## Given request
Reproduce the following listing in full, keeping every line identical.

## Start Stored rows

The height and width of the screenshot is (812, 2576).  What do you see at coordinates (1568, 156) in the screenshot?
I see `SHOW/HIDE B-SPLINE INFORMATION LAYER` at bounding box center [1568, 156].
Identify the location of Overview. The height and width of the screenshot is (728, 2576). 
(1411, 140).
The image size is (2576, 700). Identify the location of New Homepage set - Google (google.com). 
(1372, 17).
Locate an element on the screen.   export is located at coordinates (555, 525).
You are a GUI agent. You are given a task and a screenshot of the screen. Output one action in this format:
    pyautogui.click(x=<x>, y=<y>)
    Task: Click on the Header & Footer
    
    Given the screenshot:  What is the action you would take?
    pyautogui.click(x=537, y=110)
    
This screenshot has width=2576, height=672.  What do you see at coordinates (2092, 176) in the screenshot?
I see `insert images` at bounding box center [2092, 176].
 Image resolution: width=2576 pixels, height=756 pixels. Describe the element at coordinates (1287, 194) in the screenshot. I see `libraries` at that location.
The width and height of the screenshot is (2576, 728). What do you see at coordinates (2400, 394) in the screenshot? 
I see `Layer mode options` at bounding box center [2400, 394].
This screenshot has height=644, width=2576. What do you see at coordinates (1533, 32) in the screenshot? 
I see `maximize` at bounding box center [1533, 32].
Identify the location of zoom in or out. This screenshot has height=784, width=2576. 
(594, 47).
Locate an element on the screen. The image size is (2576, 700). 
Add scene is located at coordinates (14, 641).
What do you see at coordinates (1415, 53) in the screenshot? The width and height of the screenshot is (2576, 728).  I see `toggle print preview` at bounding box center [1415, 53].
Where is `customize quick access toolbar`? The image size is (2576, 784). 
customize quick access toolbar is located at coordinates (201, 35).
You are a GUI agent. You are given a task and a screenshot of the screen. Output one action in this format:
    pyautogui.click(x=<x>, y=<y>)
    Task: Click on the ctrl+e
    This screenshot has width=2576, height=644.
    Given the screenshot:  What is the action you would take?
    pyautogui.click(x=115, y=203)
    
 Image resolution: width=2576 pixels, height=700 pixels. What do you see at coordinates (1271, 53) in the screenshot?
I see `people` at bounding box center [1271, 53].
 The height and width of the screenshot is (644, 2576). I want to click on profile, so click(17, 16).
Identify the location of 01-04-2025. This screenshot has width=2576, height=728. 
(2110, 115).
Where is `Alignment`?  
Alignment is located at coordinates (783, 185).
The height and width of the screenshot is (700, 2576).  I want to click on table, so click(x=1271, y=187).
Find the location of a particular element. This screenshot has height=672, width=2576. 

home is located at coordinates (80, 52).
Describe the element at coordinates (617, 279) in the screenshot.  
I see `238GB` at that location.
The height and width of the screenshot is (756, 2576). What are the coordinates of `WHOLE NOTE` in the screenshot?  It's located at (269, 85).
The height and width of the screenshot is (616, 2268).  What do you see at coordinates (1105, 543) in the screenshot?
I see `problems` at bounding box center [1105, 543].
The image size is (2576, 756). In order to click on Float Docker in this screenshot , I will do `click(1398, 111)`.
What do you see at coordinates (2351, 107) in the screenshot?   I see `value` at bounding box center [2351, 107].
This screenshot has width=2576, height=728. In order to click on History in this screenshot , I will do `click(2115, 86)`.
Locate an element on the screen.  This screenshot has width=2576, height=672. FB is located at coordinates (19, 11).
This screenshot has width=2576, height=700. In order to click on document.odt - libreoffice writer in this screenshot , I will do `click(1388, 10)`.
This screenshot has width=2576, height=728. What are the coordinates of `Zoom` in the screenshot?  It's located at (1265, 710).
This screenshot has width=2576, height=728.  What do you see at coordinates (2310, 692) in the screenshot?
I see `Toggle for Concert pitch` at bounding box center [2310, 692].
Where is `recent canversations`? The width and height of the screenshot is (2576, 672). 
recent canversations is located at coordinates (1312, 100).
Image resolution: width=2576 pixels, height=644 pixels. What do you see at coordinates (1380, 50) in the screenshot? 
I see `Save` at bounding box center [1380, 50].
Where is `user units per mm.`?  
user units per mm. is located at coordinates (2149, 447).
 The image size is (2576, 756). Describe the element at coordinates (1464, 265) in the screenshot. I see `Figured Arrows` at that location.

## End Stored rows

## Task output
The height and width of the screenshot is (812, 2576).  What do you see at coordinates (1568, 156) in the screenshot?
I see `SHOW/HIDE B-SPLINE INFORMATION LAYER` at bounding box center [1568, 156].
Identify the location of Overview. The height and width of the screenshot is (728, 2576). 
(1411, 140).
The image size is (2576, 700). Identify the location of New Homepage set - Google (google.com). 
(1372, 17).
Locate an element on the screen.   export is located at coordinates (555, 525).
You are a GUI agent. You are given a task and a screenshot of the screen. Output one action in this format:
    pyautogui.click(x=<x>, y=<y>)
    Task: Click on the Header & Footer
    
    Given the screenshot:  What is the action you would take?
    pyautogui.click(x=537, y=110)
    
This screenshot has width=2576, height=672.  What do you see at coordinates (2092, 176) in the screenshot?
I see `insert images` at bounding box center [2092, 176].
 Image resolution: width=2576 pixels, height=756 pixels. Describe the element at coordinates (1287, 194) in the screenshot. I see `libraries` at that location.
The width and height of the screenshot is (2576, 728). What do you see at coordinates (2400, 394) in the screenshot? 
I see `Layer mode options` at bounding box center [2400, 394].
This screenshot has height=644, width=2576. What do you see at coordinates (1533, 32) in the screenshot? 
I see `maximize` at bounding box center [1533, 32].
Identify the location of zoom in or out. This screenshot has height=784, width=2576. 
(594, 47).
Locate an element on the screen. The image size is (2576, 700). 
Add scene is located at coordinates (14, 641).
What do you see at coordinates (1415, 53) in the screenshot? The width and height of the screenshot is (2576, 728).  I see `toggle print preview` at bounding box center [1415, 53].
Where is `customize quick access toolbar`? The image size is (2576, 784). 
customize quick access toolbar is located at coordinates (201, 35).
You are a GUI agent. You are given a task and a screenshot of the screen. Output one action in this format:
    pyautogui.click(x=<x>, y=<y>)
    Task: Click on the ctrl+e
    This screenshot has width=2576, height=644.
    Given the screenshot:  What is the action you would take?
    pyautogui.click(x=115, y=203)
    
 Image resolution: width=2576 pixels, height=700 pixels. What do you see at coordinates (1271, 53) in the screenshot?
I see `people` at bounding box center [1271, 53].
 The height and width of the screenshot is (644, 2576). I want to click on profile, so click(17, 16).
Identify the location of 01-04-2025. This screenshot has width=2576, height=728. 
(2110, 115).
Where is `Alignment`?  
Alignment is located at coordinates (783, 185).
The height and width of the screenshot is (700, 2576).  I want to click on table, so click(x=1271, y=187).
Find the location of a particular element. This screenshot has height=672, width=2576. 

home is located at coordinates (80, 52).
Describe the element at coordinates (617, 279) in the screenshot.  
I see `238GB` at that location.
The height and width of the screenshot is (756, 2576). What are the coordinates of `WHOLE NOTE` in the screenshot?  It's located at (269, 85).
The height and width of the screenshot is (616, 2268).  What do you see at coordinates (1105, 543) in the screenshot?
I see `problems` at bounding box center [1105, 543].
The image size is (2576, 756). In order to click on Float Docker in this screenshot , I will do `click(1398, 111)`.
What do you see at coordinates (2351, 107) in the screenshot?   I see `value` at bounding box center [2351, 107].
This screenshot has width=2576, height=728. In order to click on History in this screenshot , I will do `click(2115, 86)`.
Locate an element on the screen.  This screenshot has width=2576, height=672. FB is located at coordinates (19, 11).
This screenshot has width=2576, height=700. In order to click on document.odt - libreoffice writer in this screenshot , I will do `click(1388, 10)`.
This screenshot has width=2576, height=728. What are the coordinates of `Zoom` in the screenshot?  It's located at (1265, 710).
This screenshot has width=2576, height=728.  What do you see at coordinates (2310, 692) in the screenshot?
I see `Toggle for Concert pitch` at bounding box center [2310, 692].
Where is `recent canversations`? The width and height of the screenshot is (2576, 672). 
recent canversations is located at coordinates (1312, 100).
Image resolution: width=2576 pixels, height=644 pixels. What do you see at coordinates (1380, 50) in the screenshot? 
I see `Save` at bounding box center [1380, 50].
Where is `user units per mm.`?  
user units per mm. is located at coordinates (2149, 447).
 The image size is (2576, 756). Describe the element at coordinates (1464, 265) in the screenshot. I see `Figured Arrows` at that location.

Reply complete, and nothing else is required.